Specifically, the proposed reforms that are being side-stepped or ignored are:

– Failure to establish a union of referees, which means that referees’ representatives will not participate in the executive committee or at the general assembly; only the president of the Central Officiating Committee will be participate, but without a right to vote. This means that one of the main problems in Greek football, and EPO’s operation, namely, efforts to manipulate officiating, will continue.

– Every individual regional and sector federation (such as those representing coaches, players, women’s football etc.) will still have one vote, instead of two votes at the general assemblies, as foreseen in the Holistic Study. This means that the situation will remain the same at general assemblies, i.e. the same blocs of vested interests, the same impasses, and the same “provincial” football club presidents exerting undue influence.

– Failure to implement  the provision of at least one woman member on the executive committee immediately, with the measure pushed back to 2024, in case of the resignation or suspension of a current member, as foreseen in the Holistic Study. EPO’s current leadership apparently believed that it should remain a “men’s only” club.

– Responsibilities of a new CEO for EPO will continue to be determined by the executive committee, something that means that in order to have powers the position will devolve into a “reduced” role, so that members of the executive committee will still exert real power.

– EPO’s professional football committee will retain its purely advisory role, and not the decisive and binding role that the Holistic Study recommended. This means that instead of a federation organ that truly guarantees the implementation of rules and the integrity of Greek football, EPO instead continues to tolerate impunity and all the ills that afflict Greek football. This oversight, in particular, opens up the prospect of a very unfortunate development in the coming period. For instance, at any given point the bloc of “provincial” club owners can challenge the presence of the head of EPO’s Officiating Committee, Mark Clattenburg. And what if these “provincials” don’t chase away Clattenburg? They can just as easily decide about his close associates, as they did with Clattenburg’s predecessor.

All of the aforementioned can be summed up in a simple but very bitter truth: That the effort to change the situation in EPO, as had been promoted over the recent period, has utterly failed. AEK Athens and PAOK Thessaloniki owners Dimitris Melissanidis and Ivan Savvidis, respectively, continue to believe they must continue to “run EPO’s show”.
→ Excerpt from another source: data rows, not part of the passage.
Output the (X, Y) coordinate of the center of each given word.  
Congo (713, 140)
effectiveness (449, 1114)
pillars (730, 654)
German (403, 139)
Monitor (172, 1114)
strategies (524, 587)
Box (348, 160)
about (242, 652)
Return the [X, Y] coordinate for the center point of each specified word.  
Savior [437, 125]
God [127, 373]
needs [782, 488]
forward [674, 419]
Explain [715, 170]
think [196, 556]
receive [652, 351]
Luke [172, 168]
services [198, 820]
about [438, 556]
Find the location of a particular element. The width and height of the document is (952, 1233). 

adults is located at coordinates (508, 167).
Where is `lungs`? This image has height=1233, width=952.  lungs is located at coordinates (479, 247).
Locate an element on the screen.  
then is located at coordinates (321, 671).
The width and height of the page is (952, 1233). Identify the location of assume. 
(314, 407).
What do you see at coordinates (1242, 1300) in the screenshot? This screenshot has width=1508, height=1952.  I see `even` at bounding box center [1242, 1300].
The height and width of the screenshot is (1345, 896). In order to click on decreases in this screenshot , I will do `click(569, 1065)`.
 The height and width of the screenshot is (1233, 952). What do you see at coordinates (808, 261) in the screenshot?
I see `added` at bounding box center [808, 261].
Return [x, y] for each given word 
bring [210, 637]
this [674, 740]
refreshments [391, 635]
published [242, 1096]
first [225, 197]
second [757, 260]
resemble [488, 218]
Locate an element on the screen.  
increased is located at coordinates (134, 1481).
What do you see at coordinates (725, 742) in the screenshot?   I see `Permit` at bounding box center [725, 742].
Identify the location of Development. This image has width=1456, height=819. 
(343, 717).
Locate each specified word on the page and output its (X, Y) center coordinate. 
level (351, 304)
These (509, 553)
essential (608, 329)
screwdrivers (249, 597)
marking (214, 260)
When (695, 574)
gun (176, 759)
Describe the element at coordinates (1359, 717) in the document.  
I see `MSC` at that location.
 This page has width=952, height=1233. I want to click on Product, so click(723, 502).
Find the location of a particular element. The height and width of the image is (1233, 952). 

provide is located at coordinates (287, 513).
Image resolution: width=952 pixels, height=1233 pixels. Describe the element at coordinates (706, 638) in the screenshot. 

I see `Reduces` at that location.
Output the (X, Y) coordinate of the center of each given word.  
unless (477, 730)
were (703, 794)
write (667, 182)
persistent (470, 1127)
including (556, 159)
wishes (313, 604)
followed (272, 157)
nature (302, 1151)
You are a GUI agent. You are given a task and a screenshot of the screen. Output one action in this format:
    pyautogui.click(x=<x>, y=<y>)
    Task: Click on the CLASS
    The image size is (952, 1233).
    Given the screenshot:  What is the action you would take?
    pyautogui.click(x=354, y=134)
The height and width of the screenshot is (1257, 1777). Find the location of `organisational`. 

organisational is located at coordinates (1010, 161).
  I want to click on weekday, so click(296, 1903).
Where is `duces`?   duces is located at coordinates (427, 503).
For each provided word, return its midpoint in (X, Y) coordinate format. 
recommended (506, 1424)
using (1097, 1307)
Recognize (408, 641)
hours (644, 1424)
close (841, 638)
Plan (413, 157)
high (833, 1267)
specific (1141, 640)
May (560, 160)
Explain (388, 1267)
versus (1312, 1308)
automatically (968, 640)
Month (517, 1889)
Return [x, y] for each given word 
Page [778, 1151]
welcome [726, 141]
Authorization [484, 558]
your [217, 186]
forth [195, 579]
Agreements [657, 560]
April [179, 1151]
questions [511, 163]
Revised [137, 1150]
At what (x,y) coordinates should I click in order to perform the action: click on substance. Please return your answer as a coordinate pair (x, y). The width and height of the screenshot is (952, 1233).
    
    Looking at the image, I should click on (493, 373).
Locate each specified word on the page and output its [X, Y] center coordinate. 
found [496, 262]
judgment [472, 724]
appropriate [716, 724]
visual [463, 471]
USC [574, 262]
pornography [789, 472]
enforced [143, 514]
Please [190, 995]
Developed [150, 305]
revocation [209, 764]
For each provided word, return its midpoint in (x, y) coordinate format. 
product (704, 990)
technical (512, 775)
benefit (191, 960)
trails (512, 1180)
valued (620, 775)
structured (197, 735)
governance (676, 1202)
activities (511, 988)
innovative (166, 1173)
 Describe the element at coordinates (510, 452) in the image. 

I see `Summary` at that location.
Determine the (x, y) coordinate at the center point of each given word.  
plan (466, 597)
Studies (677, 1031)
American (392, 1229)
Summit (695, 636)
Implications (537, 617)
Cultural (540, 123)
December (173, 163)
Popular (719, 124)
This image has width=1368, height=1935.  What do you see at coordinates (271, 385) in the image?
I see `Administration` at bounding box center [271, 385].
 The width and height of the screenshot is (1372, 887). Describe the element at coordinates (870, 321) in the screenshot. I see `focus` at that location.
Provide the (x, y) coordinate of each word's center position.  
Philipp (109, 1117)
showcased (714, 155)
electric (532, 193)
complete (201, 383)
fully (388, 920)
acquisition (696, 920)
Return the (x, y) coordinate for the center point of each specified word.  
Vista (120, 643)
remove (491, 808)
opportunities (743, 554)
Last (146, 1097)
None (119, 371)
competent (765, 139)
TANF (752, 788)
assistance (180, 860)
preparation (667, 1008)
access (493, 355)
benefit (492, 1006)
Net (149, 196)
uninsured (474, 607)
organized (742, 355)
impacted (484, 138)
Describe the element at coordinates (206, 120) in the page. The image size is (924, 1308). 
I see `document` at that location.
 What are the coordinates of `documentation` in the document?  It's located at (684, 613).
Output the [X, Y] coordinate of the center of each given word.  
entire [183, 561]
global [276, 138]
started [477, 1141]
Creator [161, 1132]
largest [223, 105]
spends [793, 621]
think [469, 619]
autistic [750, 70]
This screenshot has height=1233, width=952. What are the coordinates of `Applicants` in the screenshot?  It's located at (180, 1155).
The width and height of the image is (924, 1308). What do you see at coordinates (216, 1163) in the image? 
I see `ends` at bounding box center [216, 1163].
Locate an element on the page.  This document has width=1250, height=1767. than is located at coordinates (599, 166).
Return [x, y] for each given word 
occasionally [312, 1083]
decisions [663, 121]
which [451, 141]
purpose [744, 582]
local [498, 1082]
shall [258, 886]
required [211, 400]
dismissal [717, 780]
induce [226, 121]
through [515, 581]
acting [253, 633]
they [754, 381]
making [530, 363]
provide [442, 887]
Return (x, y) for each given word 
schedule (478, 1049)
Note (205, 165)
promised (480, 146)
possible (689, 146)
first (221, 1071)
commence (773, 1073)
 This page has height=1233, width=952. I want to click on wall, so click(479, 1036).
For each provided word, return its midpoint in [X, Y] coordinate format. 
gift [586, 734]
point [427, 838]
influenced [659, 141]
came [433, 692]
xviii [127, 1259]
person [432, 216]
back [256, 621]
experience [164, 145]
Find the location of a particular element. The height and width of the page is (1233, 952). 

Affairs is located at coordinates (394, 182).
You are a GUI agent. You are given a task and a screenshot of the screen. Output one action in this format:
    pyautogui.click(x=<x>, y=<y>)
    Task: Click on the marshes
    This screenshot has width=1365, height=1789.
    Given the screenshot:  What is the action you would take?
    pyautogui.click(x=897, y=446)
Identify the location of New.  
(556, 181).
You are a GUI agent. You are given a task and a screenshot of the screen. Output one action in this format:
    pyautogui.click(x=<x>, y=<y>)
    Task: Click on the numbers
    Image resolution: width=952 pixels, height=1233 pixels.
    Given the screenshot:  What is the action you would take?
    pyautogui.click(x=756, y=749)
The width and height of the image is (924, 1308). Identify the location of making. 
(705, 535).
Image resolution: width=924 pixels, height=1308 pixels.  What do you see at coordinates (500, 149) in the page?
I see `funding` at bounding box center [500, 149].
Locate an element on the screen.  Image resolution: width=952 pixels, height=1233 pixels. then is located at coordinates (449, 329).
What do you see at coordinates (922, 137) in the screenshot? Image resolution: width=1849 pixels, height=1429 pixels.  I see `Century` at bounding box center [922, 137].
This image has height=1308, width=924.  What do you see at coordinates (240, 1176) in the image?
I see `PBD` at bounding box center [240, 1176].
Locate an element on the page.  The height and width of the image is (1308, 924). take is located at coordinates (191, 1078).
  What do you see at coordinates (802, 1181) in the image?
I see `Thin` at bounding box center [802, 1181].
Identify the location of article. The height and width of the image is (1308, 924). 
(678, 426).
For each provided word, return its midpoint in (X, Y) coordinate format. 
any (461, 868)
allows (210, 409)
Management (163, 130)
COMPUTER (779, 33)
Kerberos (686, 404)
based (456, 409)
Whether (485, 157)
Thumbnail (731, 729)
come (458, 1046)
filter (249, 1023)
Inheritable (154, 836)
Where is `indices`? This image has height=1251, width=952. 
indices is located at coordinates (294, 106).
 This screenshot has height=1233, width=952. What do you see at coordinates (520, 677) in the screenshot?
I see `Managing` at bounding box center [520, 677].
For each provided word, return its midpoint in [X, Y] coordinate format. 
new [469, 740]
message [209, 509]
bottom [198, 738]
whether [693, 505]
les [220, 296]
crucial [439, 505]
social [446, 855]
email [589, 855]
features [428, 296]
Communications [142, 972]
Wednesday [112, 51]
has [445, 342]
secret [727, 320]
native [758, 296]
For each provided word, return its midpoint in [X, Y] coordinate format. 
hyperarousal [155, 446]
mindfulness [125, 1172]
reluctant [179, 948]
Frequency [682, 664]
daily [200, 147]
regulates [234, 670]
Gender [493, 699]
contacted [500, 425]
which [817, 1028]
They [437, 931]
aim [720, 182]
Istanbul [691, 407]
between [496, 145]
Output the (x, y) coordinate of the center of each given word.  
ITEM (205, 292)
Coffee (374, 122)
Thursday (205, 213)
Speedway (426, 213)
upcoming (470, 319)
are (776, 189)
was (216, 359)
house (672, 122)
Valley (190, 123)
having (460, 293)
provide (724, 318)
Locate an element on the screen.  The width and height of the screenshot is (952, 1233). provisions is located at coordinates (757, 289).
This is also a failure of the Greek government, and not just Sports Deputy Minister Lefteris Avgenakis alone, but of the government as a whole, which oversaw Zagorakis’ selection for EPO president.

Is there possible solution?

Yes! is the answer.

If Greek Prime Minister Kyriakos Mitsotakis wants to truly link his name with a new and bright situation for Greek football, a new page turned; a true reform, then his must proceed with a legislative initiative – just as the previous SYRIZA government did under then minister Stavros Kontonis, when with FIFA and UEFA’s acceptance they ignored whatever independent governance claims by EPO and legislated accordingly.

This is what needs to be done now. UEFA and FIFA have clearly understood what is happening in Greek football and the road-blocks placed before solutions by the current EPO leadership. Legislative changes must come now to produce needed solutions to overcome this impasse, to stop missing opportunities.